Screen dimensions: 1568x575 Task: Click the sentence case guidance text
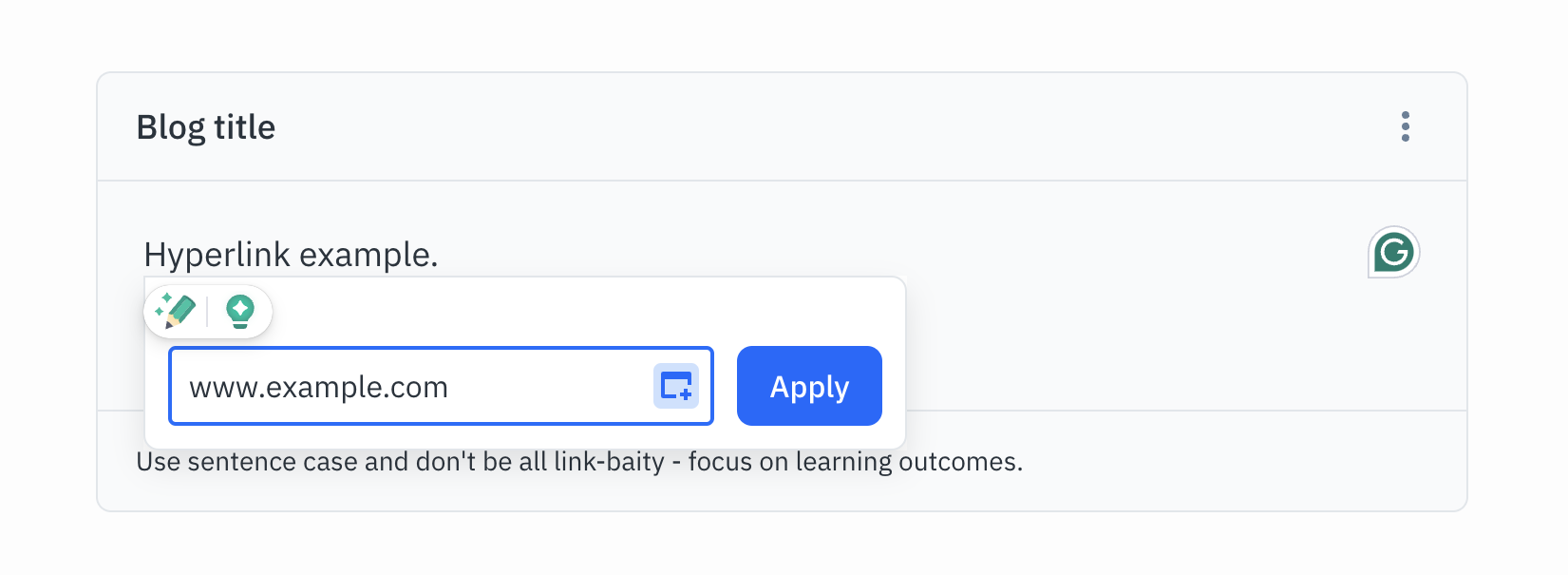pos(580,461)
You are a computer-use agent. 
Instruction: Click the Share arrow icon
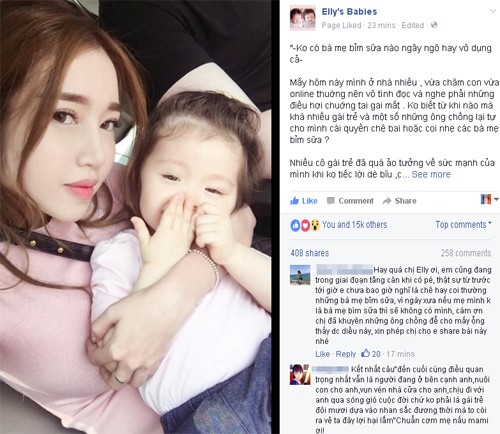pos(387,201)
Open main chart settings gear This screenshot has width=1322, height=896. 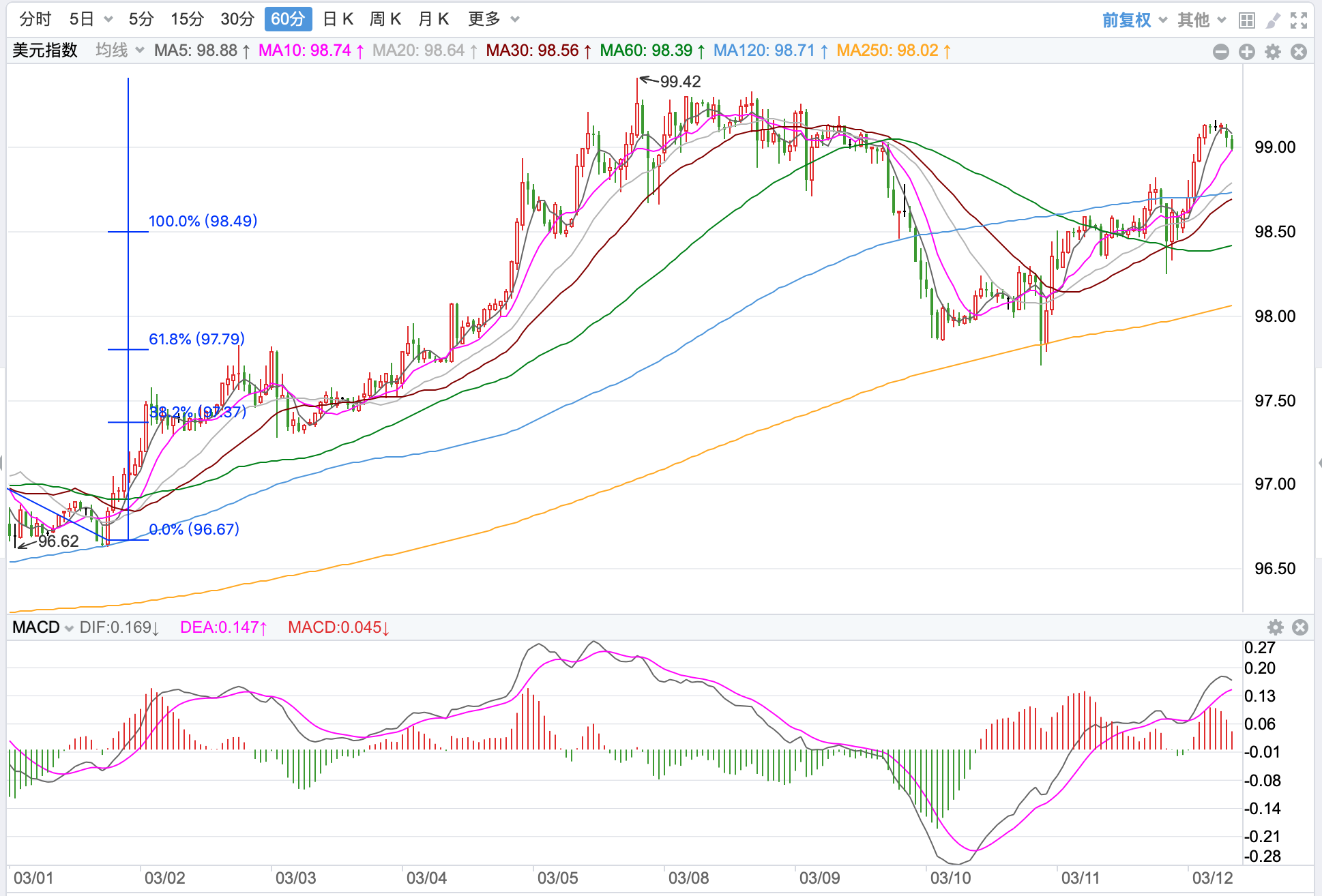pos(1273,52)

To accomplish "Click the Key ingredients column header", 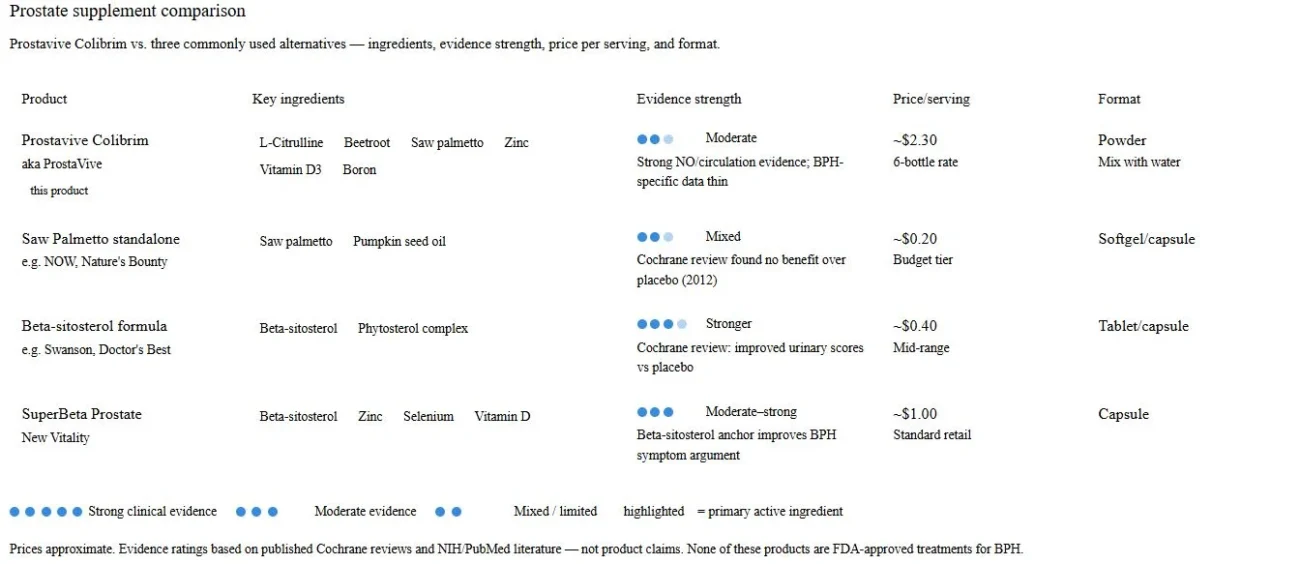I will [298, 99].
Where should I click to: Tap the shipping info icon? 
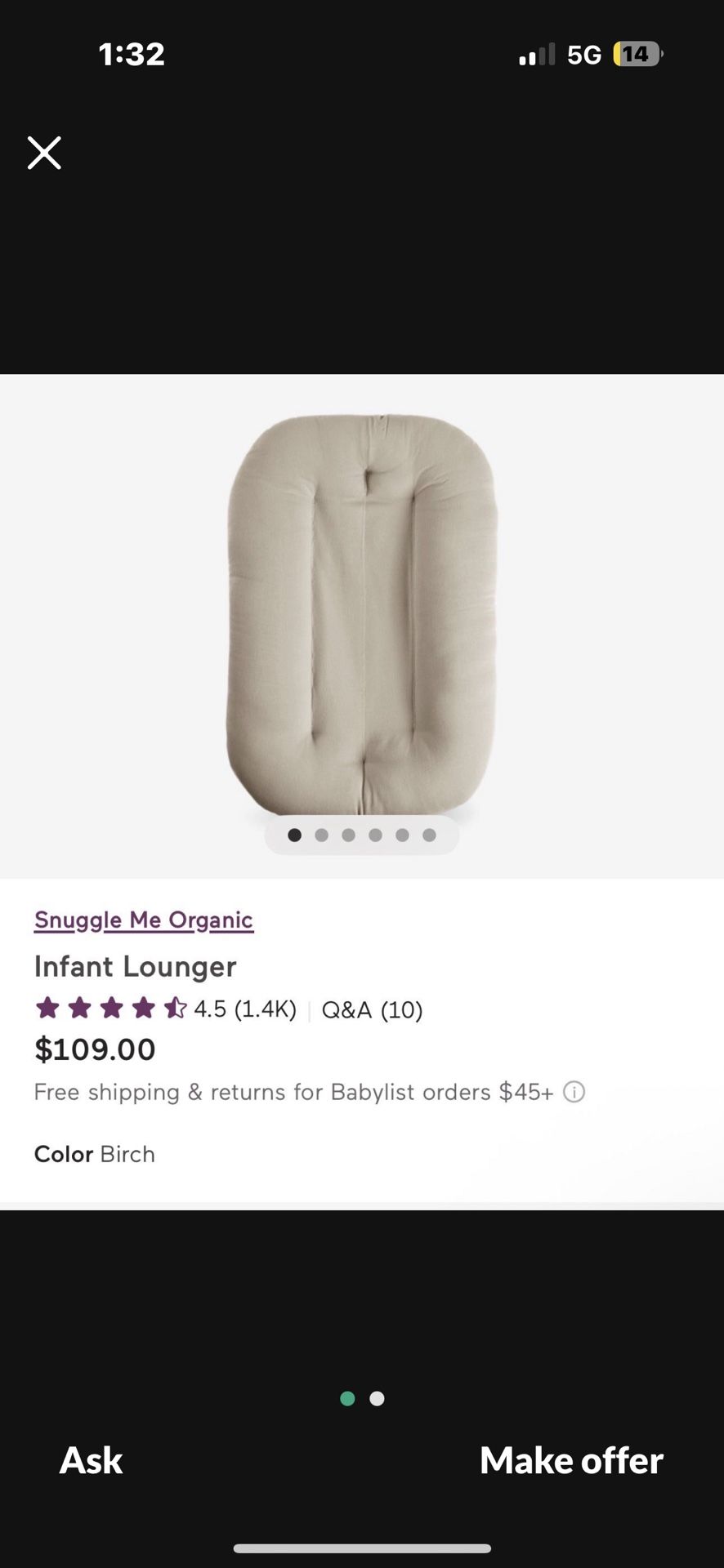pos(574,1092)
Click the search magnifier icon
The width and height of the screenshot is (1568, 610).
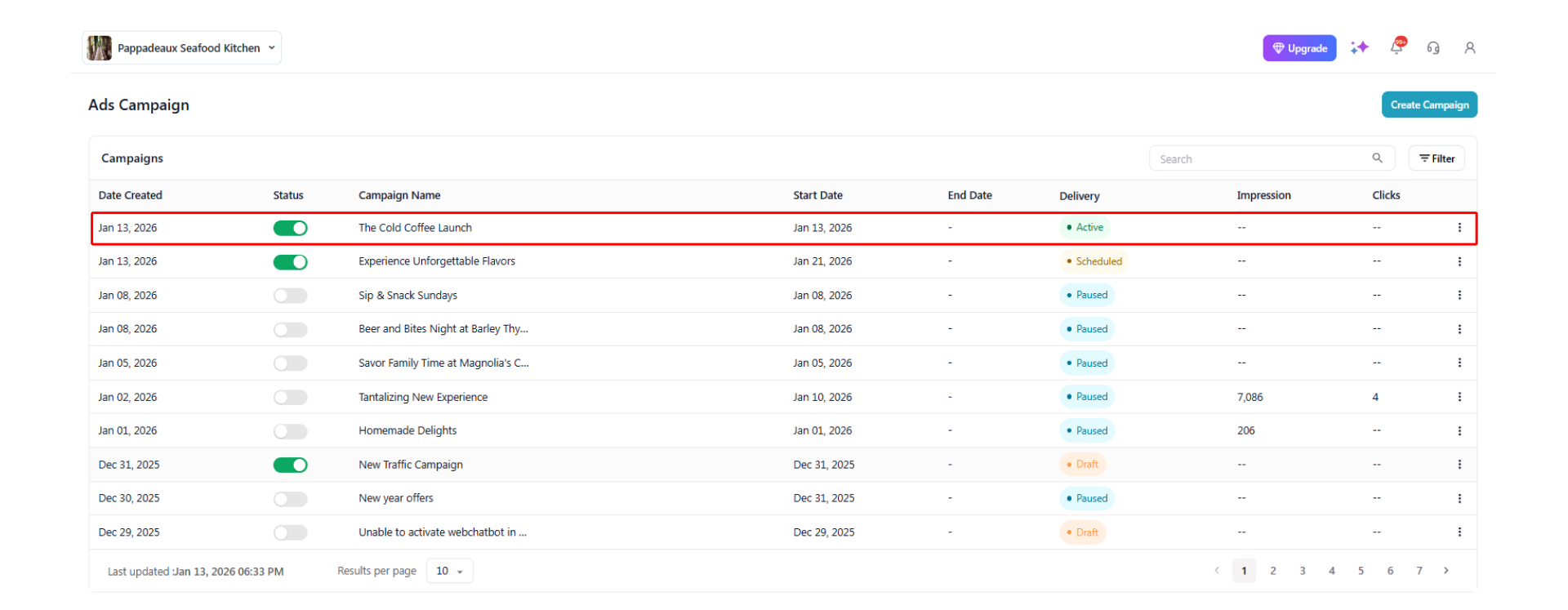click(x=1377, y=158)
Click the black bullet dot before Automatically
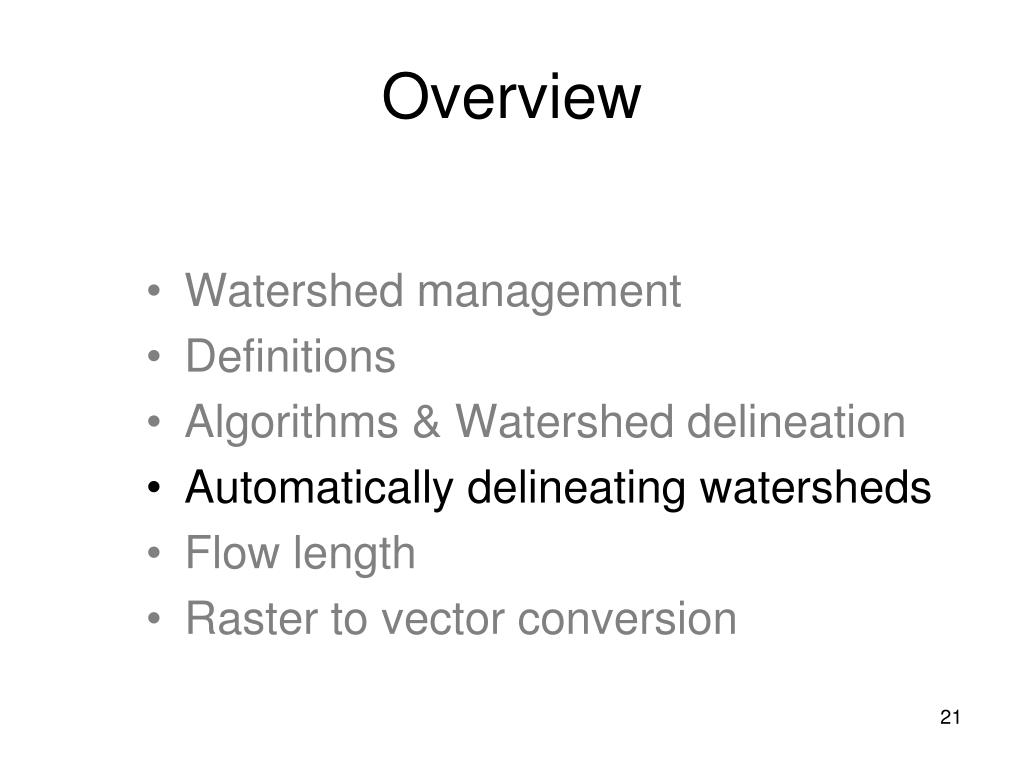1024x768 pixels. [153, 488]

> TASK TO COMPLETE
Reproduce word for word everything from the line containing "Where should I" down to the final line, leaving the pictures out.

> COMPLETED EXERCISE
Where should I click to: Tap the shipping info icon? 
pos(574,1092)
Click the search magnifier icon
The width and height of the screenshot is (1568, 610).
click(x=1377, y=158)
Click the black bullet dot before Automatically
1024x768 pixels. [153, 488]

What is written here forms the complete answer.